[Data for this task]
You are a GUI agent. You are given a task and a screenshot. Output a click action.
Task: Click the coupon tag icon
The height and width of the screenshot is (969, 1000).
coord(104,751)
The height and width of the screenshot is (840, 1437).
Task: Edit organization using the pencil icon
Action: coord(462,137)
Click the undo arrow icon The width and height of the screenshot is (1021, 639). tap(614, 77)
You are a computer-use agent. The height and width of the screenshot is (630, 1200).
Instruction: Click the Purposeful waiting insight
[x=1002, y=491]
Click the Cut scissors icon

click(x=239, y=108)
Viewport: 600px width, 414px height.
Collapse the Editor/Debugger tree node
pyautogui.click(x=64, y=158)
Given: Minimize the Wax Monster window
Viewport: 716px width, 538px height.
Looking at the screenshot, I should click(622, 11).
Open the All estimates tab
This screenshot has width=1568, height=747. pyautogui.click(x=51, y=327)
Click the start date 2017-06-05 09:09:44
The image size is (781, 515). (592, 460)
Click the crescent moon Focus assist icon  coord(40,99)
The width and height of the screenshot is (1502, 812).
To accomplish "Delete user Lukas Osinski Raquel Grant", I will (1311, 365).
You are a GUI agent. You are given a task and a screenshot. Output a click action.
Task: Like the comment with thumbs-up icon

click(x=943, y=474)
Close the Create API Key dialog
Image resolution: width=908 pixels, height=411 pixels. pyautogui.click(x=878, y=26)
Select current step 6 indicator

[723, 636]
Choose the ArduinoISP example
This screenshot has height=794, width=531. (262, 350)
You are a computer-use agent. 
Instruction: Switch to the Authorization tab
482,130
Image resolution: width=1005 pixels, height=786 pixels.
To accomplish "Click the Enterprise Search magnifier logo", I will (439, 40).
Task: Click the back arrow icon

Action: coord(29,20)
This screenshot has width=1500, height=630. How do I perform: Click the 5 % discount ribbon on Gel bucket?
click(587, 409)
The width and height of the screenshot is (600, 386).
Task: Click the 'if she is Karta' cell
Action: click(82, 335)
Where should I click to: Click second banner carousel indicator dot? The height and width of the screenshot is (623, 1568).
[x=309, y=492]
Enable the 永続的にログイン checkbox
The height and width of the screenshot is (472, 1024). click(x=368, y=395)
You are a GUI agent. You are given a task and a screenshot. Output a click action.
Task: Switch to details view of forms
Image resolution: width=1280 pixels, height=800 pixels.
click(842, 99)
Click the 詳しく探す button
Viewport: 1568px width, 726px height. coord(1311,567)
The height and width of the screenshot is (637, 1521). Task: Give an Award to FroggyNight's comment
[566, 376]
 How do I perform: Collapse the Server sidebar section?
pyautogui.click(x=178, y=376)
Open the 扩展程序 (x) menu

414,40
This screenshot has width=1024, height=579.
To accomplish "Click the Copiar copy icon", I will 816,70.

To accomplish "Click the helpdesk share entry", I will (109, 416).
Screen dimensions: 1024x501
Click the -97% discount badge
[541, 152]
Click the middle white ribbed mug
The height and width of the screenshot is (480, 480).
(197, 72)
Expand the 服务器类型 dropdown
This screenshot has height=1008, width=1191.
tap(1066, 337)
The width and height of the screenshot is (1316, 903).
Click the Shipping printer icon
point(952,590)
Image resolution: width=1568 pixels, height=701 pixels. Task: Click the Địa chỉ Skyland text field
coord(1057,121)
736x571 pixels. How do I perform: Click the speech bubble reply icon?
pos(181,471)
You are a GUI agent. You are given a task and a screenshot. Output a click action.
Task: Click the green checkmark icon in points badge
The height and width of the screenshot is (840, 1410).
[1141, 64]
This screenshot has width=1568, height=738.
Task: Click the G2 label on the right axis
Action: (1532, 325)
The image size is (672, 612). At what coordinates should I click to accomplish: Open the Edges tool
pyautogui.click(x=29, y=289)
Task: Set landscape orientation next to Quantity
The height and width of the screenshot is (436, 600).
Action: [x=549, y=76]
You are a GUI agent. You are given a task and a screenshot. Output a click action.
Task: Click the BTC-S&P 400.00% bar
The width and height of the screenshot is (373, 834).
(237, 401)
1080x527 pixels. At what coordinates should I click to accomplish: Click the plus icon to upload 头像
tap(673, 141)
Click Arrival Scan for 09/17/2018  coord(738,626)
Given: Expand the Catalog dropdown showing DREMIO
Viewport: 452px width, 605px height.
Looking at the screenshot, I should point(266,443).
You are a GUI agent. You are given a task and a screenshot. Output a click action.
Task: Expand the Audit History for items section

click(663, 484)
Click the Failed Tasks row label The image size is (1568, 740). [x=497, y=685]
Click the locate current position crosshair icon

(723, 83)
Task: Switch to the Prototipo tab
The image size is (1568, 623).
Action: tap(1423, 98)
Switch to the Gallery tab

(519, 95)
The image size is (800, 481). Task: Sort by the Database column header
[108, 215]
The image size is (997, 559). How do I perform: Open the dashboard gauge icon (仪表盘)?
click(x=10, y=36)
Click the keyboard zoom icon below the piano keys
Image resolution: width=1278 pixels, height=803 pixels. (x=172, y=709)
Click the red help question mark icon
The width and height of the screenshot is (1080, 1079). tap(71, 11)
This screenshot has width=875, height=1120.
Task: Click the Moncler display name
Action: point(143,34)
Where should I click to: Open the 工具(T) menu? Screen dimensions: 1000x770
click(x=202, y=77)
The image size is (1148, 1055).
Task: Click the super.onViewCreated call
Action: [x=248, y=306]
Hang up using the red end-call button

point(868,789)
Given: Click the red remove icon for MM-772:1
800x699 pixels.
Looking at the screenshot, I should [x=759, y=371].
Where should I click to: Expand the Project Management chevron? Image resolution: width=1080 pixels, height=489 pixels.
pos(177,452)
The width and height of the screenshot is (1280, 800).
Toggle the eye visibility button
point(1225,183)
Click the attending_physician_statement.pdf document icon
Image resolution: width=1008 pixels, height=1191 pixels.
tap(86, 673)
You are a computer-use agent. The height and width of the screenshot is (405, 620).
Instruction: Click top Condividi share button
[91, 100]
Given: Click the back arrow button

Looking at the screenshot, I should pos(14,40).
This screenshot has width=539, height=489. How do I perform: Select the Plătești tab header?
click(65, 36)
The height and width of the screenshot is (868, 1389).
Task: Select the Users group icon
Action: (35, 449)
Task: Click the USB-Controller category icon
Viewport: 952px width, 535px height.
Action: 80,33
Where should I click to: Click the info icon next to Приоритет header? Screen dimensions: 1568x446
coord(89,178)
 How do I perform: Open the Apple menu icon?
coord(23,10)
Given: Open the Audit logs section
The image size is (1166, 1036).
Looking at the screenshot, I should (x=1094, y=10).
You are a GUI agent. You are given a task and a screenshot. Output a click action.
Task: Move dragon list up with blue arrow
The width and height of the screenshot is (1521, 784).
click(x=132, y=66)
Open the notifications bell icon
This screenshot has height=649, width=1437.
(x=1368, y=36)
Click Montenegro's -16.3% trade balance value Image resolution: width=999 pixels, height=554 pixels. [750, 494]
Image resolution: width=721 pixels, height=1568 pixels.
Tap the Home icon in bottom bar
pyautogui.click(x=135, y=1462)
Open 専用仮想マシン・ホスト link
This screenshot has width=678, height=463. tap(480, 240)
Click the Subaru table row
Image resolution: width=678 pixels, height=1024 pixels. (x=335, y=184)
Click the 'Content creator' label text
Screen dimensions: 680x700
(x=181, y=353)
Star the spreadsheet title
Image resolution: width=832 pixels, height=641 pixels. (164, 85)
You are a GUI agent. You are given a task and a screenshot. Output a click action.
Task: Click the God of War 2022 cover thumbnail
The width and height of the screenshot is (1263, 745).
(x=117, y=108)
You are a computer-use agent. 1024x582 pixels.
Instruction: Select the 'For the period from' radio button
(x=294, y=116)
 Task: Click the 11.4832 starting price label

[Brief] Using only the data above, copy out the lines that include the word "dropdown".

[Task answer]
Expand the 服务器类型 dropdown
Given: Expand the Catalog dropdown showing DREMIO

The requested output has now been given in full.